Aortic stiffness is strikingly increased with age ≥50 years in clinically normal individuals and preclinical patients with cardiovascular risk factors: Assessment by the new technique of 2D strain echocardiography

Cardiovascular Section, Higashi Tokushima Medical Center, National Hospital Organization, 1-1 Ohmukai-kita, Ohtera, Itano, Tokushima 779-0193, Japan.
Journal of Cardiology (Impact Factor: 2.78). 02/2011; 57(3):354-9. DOI: 10.1016/j.jjcc.2010.12.003
Source: PubMed


Various measures of aortic stiffness have been proposed as cardiovascular risk markers, but interest has now shifted to more direct and easier evaluation of aortic function. The present study was conducted to determine the feasibility of measuring aortic stiffness (β) with two-dimensional (2D) strain echocardiography and the impact of age and gender on preclinical atherosclerosis.

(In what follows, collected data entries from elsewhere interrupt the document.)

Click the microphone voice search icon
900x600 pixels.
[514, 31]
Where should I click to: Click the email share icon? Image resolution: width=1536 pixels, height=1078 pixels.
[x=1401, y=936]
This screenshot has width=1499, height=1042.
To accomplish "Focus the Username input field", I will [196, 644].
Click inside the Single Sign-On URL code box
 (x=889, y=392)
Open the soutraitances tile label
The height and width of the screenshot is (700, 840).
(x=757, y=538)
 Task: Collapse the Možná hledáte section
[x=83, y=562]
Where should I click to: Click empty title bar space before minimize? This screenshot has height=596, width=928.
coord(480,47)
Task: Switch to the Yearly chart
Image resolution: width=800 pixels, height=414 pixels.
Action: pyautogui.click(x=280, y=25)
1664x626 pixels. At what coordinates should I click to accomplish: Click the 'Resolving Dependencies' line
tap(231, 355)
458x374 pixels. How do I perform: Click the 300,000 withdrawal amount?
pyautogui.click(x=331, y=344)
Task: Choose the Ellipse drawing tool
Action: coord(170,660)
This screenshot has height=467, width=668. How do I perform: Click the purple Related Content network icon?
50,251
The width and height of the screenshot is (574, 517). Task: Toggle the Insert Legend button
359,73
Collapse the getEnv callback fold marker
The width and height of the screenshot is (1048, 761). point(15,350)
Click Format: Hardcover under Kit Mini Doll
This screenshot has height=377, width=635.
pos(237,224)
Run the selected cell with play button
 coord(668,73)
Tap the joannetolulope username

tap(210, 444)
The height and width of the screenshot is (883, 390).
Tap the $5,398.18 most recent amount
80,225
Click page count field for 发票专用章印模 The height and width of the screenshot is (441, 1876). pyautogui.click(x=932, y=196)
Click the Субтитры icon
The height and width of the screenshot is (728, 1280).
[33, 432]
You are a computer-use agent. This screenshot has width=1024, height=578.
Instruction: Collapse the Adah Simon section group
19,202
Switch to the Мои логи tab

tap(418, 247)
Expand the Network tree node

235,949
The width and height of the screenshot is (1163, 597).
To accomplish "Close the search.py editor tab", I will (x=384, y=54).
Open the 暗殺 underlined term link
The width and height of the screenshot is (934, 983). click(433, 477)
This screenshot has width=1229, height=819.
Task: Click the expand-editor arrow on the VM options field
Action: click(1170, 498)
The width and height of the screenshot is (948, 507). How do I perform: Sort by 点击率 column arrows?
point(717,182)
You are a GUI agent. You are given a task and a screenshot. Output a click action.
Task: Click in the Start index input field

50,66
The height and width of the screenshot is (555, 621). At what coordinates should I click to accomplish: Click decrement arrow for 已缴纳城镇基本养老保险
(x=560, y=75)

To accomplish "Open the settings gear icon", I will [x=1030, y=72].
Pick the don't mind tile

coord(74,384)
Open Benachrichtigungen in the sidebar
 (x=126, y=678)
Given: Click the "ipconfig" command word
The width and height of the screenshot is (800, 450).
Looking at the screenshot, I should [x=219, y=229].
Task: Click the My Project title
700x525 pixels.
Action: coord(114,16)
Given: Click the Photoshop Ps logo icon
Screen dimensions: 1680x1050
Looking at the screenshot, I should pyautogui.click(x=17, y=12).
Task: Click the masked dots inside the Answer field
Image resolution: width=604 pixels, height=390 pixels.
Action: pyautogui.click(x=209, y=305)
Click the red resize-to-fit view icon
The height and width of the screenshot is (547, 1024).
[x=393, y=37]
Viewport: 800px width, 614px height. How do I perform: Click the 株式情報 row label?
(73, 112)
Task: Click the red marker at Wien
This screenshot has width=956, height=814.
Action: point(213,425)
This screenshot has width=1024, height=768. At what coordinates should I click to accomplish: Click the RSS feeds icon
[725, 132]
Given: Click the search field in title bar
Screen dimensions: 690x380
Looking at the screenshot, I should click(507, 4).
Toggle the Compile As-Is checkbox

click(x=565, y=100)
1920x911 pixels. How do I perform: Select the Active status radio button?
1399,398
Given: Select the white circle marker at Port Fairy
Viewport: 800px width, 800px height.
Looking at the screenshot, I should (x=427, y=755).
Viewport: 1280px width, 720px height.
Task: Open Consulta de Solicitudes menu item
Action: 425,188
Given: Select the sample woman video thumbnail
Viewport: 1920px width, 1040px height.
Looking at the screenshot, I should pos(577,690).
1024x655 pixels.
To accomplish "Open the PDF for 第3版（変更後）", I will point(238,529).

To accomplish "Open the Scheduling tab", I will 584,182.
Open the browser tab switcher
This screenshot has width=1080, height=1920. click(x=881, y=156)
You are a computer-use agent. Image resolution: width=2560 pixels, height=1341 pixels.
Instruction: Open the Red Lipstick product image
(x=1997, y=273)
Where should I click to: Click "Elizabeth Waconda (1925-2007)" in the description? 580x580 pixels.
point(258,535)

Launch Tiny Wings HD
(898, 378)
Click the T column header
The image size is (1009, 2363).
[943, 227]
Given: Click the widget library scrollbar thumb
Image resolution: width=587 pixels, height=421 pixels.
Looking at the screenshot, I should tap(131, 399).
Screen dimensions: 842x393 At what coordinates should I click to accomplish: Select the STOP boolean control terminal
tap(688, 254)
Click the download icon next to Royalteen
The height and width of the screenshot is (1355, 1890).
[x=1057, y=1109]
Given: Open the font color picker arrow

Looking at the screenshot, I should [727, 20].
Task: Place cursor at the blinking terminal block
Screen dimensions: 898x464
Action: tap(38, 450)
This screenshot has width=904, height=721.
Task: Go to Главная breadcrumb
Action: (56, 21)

The peak circumferential strain of the abdominal aorta was measured using 2D strain echocardiography, and β was determined in 54 clinically normal individuals and 104 patients with cardiovascular risk factors and no evidence of cardiovascular disease. The β correlated significantly with age in all 158 patients. However, the relationship was nonlinear, and β was markedly greater in patients ≥ 50 years. In 54 clinically normal individuals, the relationship was comparatively linear. The systolic blood pressure and pulse pressure were significantly greater in patients ≥ 50 years. There were no significant differences in β and blood pressure parameters between genders.
The β increased dramatically with advanced age (≥ 50 years), regardless of gender, in clinically healthy and community-based patients with cardiovascular risk factors. The aortic circumferential strain was measured with 2D strain echocardiography which is a new tool that can be used to directly and easily evaluate aortic stiffness.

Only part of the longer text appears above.